Dans le monde économique globalisé d’aujourd’hui, une destination touristique, une instance qui désire vendre les produits et les services de sa région à l’étranger, a besoin d’un canal de promotion fort, et donc d’une image forte et ainsi faire la différence par rapport à la kyrielle d’autres offres. Depuis que je suis employé du BITC (l’office du tourisme de Bruxelles), j’ai pu me rendre compte à quel point il était commercialement vain de touristiquement promouvoir la Wallonie et la Flandre en tant que telles.

Ces deux (importantes) réalités institutionnelles et politiques n’ont aucune signification commerciale ou touristique pour l’investisseur ou le visiteur potentiel de nos régions. Seuls les concepts de « Belgique » et surtout celui de « Bruxelles » sonnent à l’oreille des visiteurs ou clients étrangers. Ca n’est pas un voeux néo-belgicain ou bêtement pro-bruxellois, c’est un fait commercial. Et aucune campagne d’information internationale, même de grande ampleur (budgétairement inenvisageable), n’y pourrait rien.

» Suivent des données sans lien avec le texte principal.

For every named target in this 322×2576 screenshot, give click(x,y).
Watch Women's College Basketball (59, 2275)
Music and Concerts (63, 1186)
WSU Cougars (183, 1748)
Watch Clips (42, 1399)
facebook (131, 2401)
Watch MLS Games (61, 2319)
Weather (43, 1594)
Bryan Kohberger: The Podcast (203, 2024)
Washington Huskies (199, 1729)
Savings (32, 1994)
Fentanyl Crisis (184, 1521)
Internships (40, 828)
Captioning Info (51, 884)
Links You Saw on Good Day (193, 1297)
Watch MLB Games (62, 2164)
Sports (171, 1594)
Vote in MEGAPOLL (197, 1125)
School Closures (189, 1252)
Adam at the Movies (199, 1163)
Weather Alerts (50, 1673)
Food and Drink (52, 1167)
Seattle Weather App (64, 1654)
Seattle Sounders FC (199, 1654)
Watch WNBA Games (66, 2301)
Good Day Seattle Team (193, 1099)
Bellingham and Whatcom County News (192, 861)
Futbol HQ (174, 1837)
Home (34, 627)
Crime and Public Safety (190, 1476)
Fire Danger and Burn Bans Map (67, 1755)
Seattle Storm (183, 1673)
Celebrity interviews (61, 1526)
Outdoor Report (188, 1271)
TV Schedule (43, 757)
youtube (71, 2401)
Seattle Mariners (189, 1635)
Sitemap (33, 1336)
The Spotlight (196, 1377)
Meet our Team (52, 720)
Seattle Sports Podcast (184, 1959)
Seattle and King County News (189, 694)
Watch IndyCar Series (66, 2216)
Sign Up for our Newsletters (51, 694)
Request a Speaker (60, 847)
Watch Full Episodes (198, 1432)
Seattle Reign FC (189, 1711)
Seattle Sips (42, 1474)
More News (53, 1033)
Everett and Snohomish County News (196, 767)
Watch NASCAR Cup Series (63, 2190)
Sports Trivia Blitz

Les intérêts économiques  de nos régions sont aujourd’hui représentées par des attachés économiques et commerciaux régionaux (parfois 3 par grande métropole étrangère!). Heureusement, un intelligent accord de coopération régional datant de l’année dernière a rationalisé les représentations commerciales et certains attachés commerciaux sont désormais en charge de la promotion de 2 voire 3 régions, au cas par cas. Mais c’est loin d’être comme ça partout.

Imaginez comment un-e attaché-e commercial-e bruxellois-e, flamand-e et wallon-ne est reçu-e auprès d’investisseurs de Chine, d’Espagne ou d’Amérique du Nord … jamais comme « régional », bien évidemment, mais comme Belge. Il s’ensuit une perte d’efficacité commerciale évidente et inutile, une gabegie de moyens publics et un brouillage total de l’image de la Belgique, sans parvenir à établir où que ce soit dans le monde une image wallonne ou flamande reconnue et efficace. Plus illisible est encore l’image de la « Communauté française de Belgique » qui a ça et là des représentations (!) et que Mitterrand avait pris pour une association d’expatriés français en nos terres !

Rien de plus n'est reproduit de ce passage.